Massenproteste gibt es vor allem in Okinawa. Im August 2018 demonstrierten 70.000 Menschen gegen die umweltzerstörende Verlegung der US Air Base Futenma an den Küstenstreifen von Henoko. Die ganze Dramatik von militärisch verursachten Umwelt- und Gesundheitsbelastungen hat der seit 10 Jahren in Okonawa lebende britische Journalist Jon Mitchell vor allem durch systematische Nutzung des "Freedom of Information Act" der USA aufgearbeitet und Ende 2020 in seinem Buch "Poisoning the Pacific – The US Military‘s secret dumping of Plutonium, Chemical Weapons, and Agent Orange" veröffentlicht.

Doch es ist eine andere Frage, welche Auslöser zu einem durchschlagenden und erfolgreichen Widerstand führen. In Okinawa regt sich z.B. vor allem Protest nach Gewaltverbrechen von US-Soldaten, die aufgrund des Truppenstatuts ungesühnt bleiben.
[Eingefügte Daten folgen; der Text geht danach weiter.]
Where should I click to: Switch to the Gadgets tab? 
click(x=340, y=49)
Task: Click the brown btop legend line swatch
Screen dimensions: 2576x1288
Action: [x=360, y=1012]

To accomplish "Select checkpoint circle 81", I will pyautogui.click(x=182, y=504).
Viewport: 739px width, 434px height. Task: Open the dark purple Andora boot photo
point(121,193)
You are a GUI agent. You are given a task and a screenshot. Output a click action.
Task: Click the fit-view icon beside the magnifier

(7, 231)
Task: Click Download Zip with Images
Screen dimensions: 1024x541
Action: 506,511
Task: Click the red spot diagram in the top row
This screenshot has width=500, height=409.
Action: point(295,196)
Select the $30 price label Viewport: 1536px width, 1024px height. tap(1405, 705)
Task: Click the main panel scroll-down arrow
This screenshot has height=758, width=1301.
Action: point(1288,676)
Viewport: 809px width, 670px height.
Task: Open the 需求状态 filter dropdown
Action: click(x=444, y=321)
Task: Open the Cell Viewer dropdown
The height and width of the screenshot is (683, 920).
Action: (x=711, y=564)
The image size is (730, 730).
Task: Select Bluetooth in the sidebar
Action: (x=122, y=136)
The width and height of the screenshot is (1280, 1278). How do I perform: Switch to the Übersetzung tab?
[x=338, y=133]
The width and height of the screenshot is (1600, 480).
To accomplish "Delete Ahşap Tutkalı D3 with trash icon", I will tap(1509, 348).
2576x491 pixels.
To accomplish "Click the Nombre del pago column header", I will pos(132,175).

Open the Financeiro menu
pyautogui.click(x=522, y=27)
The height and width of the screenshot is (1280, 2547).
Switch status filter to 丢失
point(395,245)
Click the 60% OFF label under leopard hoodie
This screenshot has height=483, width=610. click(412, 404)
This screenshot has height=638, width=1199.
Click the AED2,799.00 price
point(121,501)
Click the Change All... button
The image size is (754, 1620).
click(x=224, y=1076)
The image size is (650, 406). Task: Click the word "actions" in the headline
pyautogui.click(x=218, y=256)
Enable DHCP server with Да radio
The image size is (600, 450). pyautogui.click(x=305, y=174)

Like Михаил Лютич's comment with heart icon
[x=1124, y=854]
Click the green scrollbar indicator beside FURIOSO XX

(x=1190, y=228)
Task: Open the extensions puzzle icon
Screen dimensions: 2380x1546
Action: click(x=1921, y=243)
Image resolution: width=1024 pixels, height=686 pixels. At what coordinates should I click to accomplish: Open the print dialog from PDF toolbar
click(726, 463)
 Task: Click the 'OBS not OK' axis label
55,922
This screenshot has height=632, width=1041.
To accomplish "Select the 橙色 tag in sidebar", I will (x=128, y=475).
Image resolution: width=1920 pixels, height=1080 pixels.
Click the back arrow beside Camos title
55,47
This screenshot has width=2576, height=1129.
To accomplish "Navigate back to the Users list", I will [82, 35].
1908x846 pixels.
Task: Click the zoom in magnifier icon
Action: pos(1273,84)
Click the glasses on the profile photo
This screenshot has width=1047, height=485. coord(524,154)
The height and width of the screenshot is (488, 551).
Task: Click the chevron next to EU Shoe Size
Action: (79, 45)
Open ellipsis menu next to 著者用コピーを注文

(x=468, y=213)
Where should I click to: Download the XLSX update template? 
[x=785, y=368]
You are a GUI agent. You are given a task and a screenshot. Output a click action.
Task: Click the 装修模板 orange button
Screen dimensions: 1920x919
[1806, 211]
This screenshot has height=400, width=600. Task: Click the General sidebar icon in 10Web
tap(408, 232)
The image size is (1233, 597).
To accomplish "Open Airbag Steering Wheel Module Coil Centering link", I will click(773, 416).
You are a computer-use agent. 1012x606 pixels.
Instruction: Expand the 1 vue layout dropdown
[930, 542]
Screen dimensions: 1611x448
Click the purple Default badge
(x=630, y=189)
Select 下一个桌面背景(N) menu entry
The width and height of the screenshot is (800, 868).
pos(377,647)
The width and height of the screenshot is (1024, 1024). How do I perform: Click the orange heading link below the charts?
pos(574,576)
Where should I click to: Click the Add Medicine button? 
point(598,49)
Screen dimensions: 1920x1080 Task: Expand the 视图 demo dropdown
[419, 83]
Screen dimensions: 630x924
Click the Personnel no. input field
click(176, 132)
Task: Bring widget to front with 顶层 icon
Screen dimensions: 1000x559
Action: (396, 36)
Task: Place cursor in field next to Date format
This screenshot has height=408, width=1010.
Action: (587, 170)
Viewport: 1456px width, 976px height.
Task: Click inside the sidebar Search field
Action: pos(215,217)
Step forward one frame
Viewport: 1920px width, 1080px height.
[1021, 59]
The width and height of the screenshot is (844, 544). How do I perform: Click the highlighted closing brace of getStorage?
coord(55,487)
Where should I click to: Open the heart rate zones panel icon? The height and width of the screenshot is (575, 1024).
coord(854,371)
Aus US-amerikanischer Sicht ergeben sich völlig andere Herangehensweisen. Vine als Hauptredner eines Kongresses der US-Friedensbewegung in Baltimore im Januar 2018 verwies auf den Niedergang der öffentlichen Infrastruktur in den USA am Beispiel des maroden ÖPNV sowie dem fortschreitenden Ausfall von Heizungen in Schulen bei winterlichen Temperaturen. Dem stellte er die hervorragende Infrastruktur von US-Militärstützpunkten im Ausland gegenüber, wie z.B. die medizinische Versorgung in Guantánamo Bay, wovon US-Steuerzahler nur träumen könnten.

Diese monetäre Sicht ließe sich auch in Deutschland auf die Militärregion Kaiserslautern anwenden. Dort befindet sich in Landstuhl das größte US-Militärhospital im Ausland, das in der 50er-Jahren gebaut und seitdem fortlaufend modernisiert wurde. Obwohl dieses nach allgemeinen Maßstäben nach wie vor modern ausgerüstet ist, wird derzeit direkt gegenüber der Air Base (mit weiteren, bereits erfolgten Einschnitten in das dortige Naturschutzgebiet) ein neues US-Hospital erstellt, für das fast 1 Mrd. US-Dollar veranschlagt sind, wovon deutsche Steuerzahler ca. 15 Prozent als Planungskosten übernehmen.

Begründung war seinerzeit (im Jahr 2010), dass man Kriegsverletzte rasant und direkt auf den Operationstisch bringen müsste. Das US-Hospital in Landstuhl ist zwar keine 10 km Luftlinie entfernt, aber nur über öffentliche Straßen erreichbar, obwohl auch ein Helikopter-Landeplatz vorhanden ist.

Das neue US-Hospital in Weilerbach ist dem gegenüber von der Air Base nur durch eine öffentliche Landstraße getrennt. Damit diese einem blitzschnellen Übergang von der Air Base nicht im Wege steht, wird zugleich mit dem Krankenhaus ein neues Gate mit verschlungener Straßenführung, Brückenbauwerk und komplexen Kontrollstellen errichtet.

Ein umfassendes Bild von dieser erschreckenden Gigantomanie erhält man leider nicht über das Satellitenbild - wo aber der Flächenfraß des US-Militärs zu sehen ist - sondern am besten direkt vor Ort. Die Kampagne Stopp Air Base Ramstein beteiligte sich am 30. April an dem "International Day of Action against Military Bases" mit einem Fahrradmarathon um die Air Base, wo diese kilometerlange, mit verschlungenen Zufahrten und Barrieren überdimensionierte Kontrollstellen (mit Umgehungsstrecken für Kriegsverletzte) nicht zu übersehen waren.

Dies ist auch ein Grund, warum bei den anstehenden Aktionstagen in der Woche vom 5. bis 11. Juli diesmal gleich mehrere Fahrrad-Sternfahrten zur Air Base vorgesehen sind, bei denen man sich ein Bild von der Dimension dieser militärischen Logistik-Drehscheibe machen kann.

Der Autor ist Betreiber des Datenbank- und Visualisierungstools VisualBases, das im Auftrag der Kampagne Stopp Air Base Ramstein für den jährlich stattfindenden International Congress against Military Bases in Kaiserslautern erstellt wurde.